12/13/2005 12:00AM

Moments to remember


INGLEWOOD, Calif. - The NTRA is asking once again that racing fans step forward to nominate their most memorable moment of the year and send it along for consideration.

The contest was inspired by the image of Chris Antley cradling Charismatic's broken leg while emergency personnel rushed to help the colt in the aftermath of the

1999 Belmont Stakes. The heart-rending mix of compassion, tragedy, and instinctive horsemanship embodied by that particular scene was unlike any other public moment in horse racing that season.

Tiznow dominated the voting in 2000 and 2001 with his back-to-back victories in the Breeders' Cup Classic over the best horses Europe could offer. In 2002, fans chose to honor the death of Seattle Slew as the moment of greatest significance, and they got no argument, given the fiery old stallion's everlasting impact on the game.

Funny Cide's Kentucky Derby surprise provided the winning moment of 2003, while in 2004 it was the end of a Triple Crown dream in the Belmont Stakes for the blue-collar hero Smarty Jones.

As for 2005, well, why bother? Even though the contest runs into January, the moment of this year was cast in stone when Afleet Alex rose from his knees at the top of the Pimlico stretch to capture not just the Preakness, but the wide, wide world of sports itself.

In terms of permanent racing lore, the death-defying acrobatics of Afleet Alex earned immediate membership. His Preakness recovery can proudly take a place alongside such transcendent moments as the last ride of Johnny Longden, the death of Ruffian, Secretariat's Belmont, and the Seabiscuit-War Admiral match race. As one thoroughly grizzled racetracker said, after about his 18th look at the 2005 Preakness videotape, "I've seen everything, and I ain't never see anything like that."

Still, there was a lot of racing, and more than a few significant moments to go along with Afleet Alex and his Preakness. From this reporter's perch, these lead the pack:

Night bloomer: It is never easy to fly halfway around the world and hit the mark. Roses in May, ambitiously named, saved his best race for an evening in March of 2005 when he won the Dubai World Cup by three lengths in one of the best ever American efforts abroad. Tossing his head as he was led off the track, Roses in May caught owner Ken Ramsey with a glancing blow that knocked his glasses askew and drew a trickle of blood. Who says racing isn't a contact sport?

Alone at last: They were standing apart from the crowd, near the center of the winner's circle, as pandemonium surged through Churchill Downs, generated by the 50-1 shock by Giacomo in the 131st Kentucky Derby. Most of the attention was on the horse as he made his way down the turf course toward victory lane, but a glance at owners Ann and Jerry Moss would have spied them joined in a soft embrace, eyes locked, oblivious to the other 156,000 people on the scene. Jerry said something that only Ann could hear. She beamed and kissed her husband. Later, he shared his words, and they were hardly a surprise: "Can you believe it? We just won the Kentucky Derby!"

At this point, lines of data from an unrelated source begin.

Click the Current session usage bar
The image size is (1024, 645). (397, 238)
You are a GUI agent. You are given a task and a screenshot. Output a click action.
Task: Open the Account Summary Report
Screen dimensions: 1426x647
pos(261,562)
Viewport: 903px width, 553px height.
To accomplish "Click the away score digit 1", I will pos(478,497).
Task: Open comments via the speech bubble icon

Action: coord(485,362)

Swept away: As long as we are going to take the graded race system seriously, the events of May 30, 2005, at Hollywood Park require special recognition. That is the day two

fillies owned and bred by Janis Whitham finished first and second in the Grade 1 Gamely Handicap. The feat was not unprecedented - folks named Phipps have done it before - but it was certainly a first for someone who does her business from a ranch near the western Kansas town of Leoti, better known for its dusty summers and nasty winters than as the nerve center of a small Thoroughbred empire.

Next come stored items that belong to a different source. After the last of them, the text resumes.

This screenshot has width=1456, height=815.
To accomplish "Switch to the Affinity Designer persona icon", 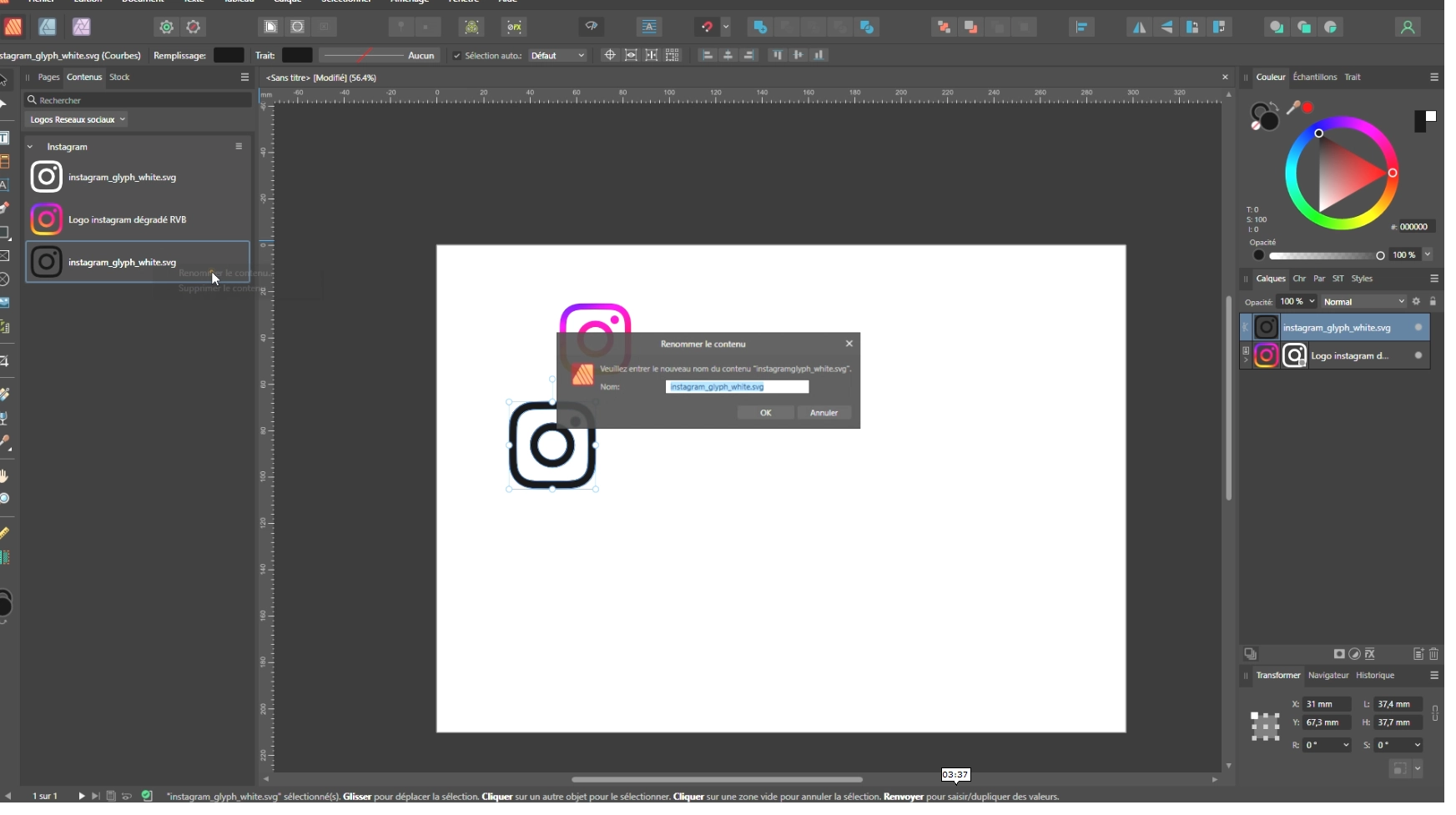I will [48, 27].
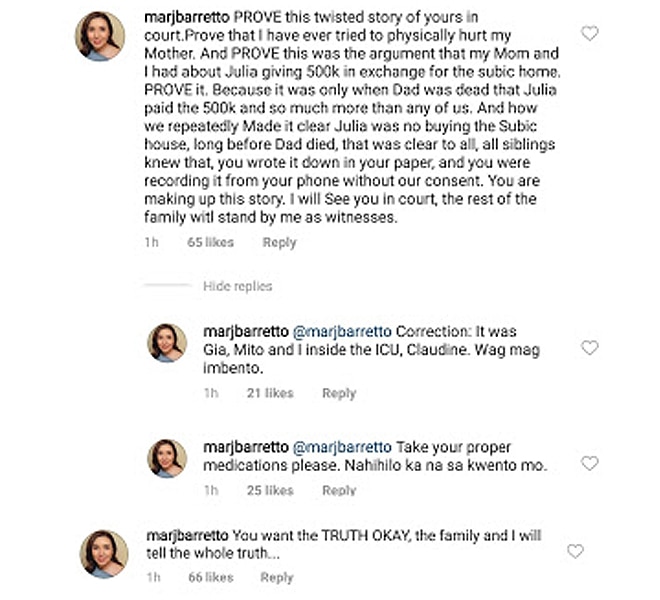660x600 pixels.
Task: Like the 'Take your proper medications' reply
Action: (x=589, y=463)
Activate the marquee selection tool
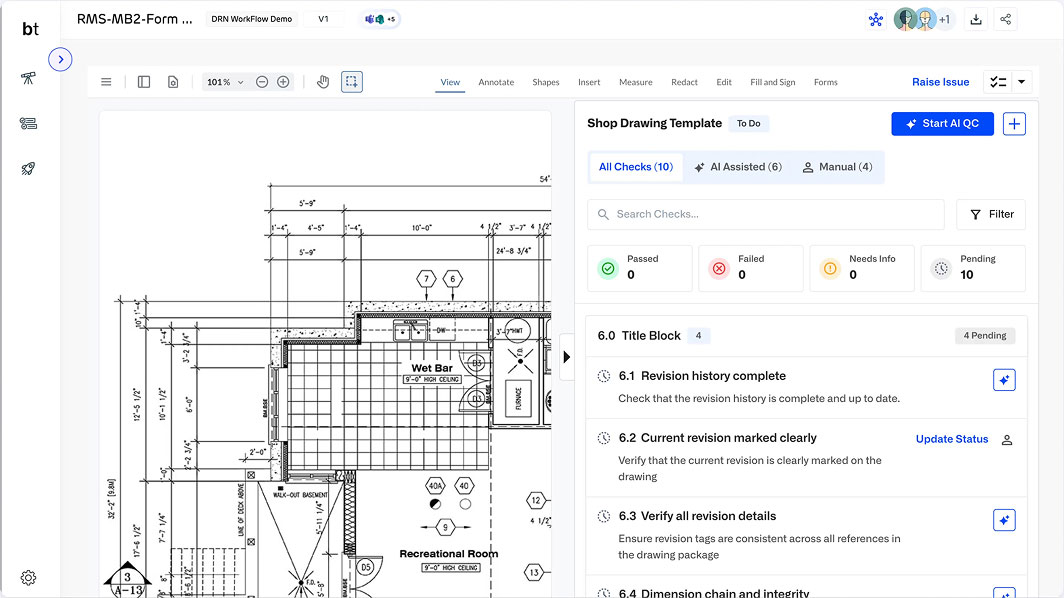This screenshot has width=1064, height=598. (x=351, y=82)
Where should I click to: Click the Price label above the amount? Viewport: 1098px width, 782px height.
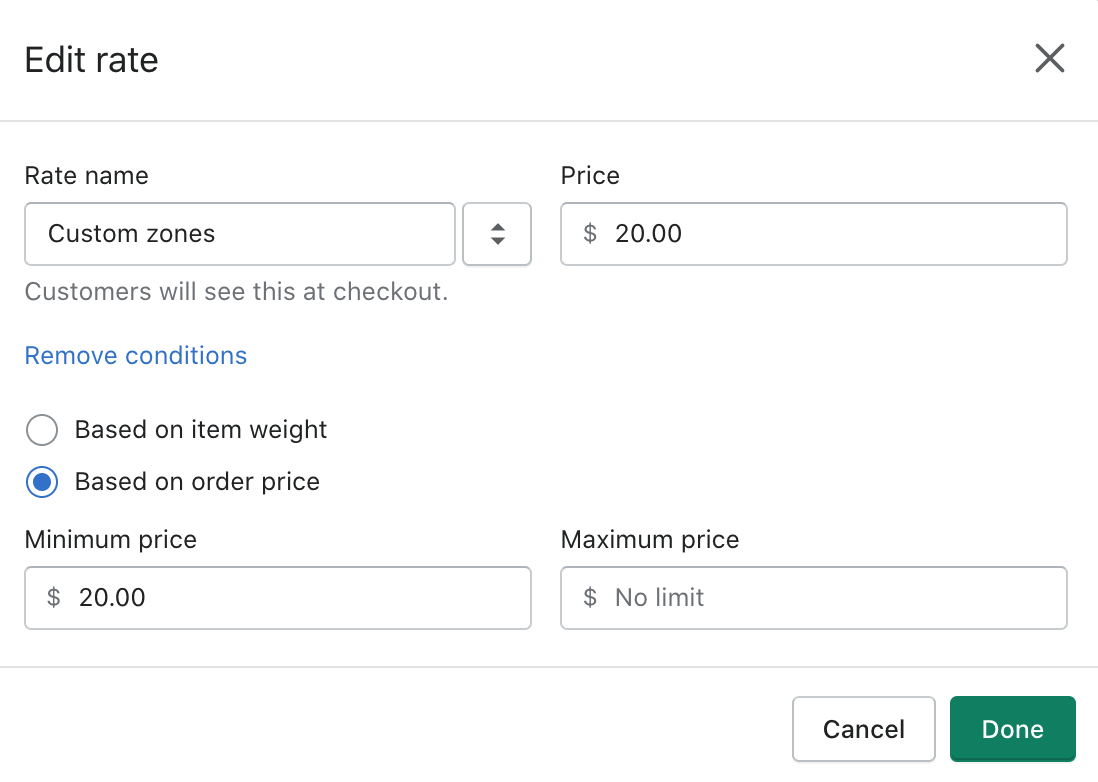(x=590, y=175)
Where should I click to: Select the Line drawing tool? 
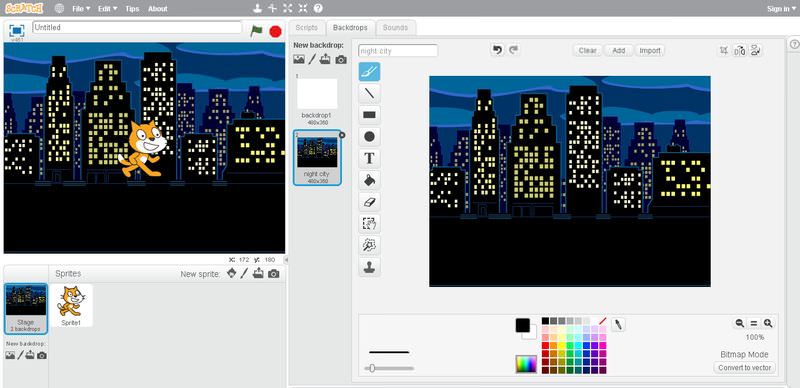pyautogui.click(x=369, y=93)
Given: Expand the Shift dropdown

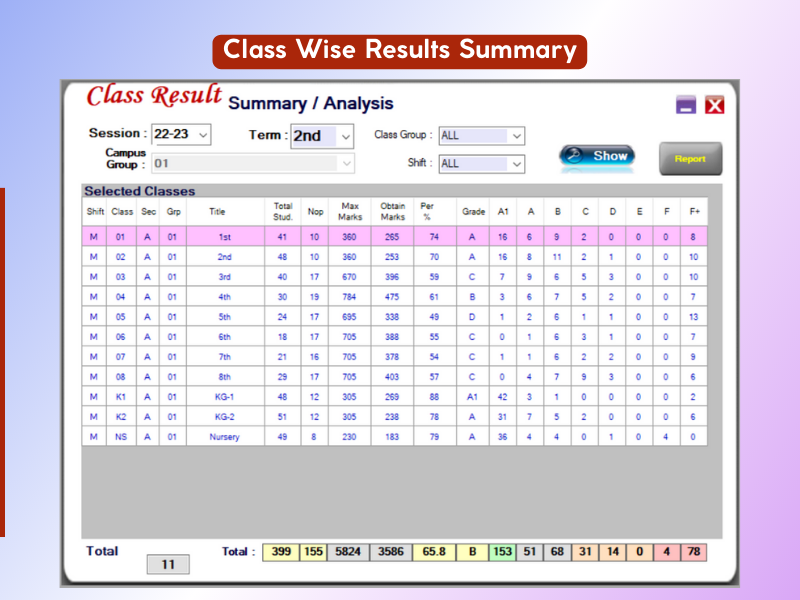Looking at the screenshot, I should pos(517,164).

Rabbit season: Contrary to the evidence offered by several major Eastern races, it was not the Year of the Rabbit (Rooster, actually, with Dog coming up). Still, it was entertaining to watch Shake the Bank sprint away from his turf fields, leaving stablemate Better Talk Now and the rest of the opposition furlongs behind. And how about those two Rick Dutrow bunnies - Show Boot and Crafty Player - who wrangled Commentator into submission in the Woodward. Everyone's favorite cottontail, though, was Bishop Court Hill, who seemed to do everything in his power to compromise the chances of Flower Alley in the Jockey Club Gold Cup, and it worked. Too bad they were on the same team.

Private wow: John Velazquez, in rising to the top of his profession, is also assuming an admirable leadership role among his fellow jockeys. No one dared follow him, though, in the Breeders' Cup Juvenile, when Private Vow's left rein snapped and all hell almost broke loose. Everything Velazquez ever learned about balance, strength, and horse sense came into play that day, as he deftly guided his colt out of harm's way and back home in one piece.

All moments to remember, but one more to add, occurring at 5:33 on the afternoon of Sept. 27, 2005, when a little girl entered the world in a San Diego hospital. True, this wasn't strictly a racing moment, but at least her mom is a member of the Hall of Fame. And if the little one doesn't quite yet answer to the name of Lorelei, that's okay, as long as she calls me Dad.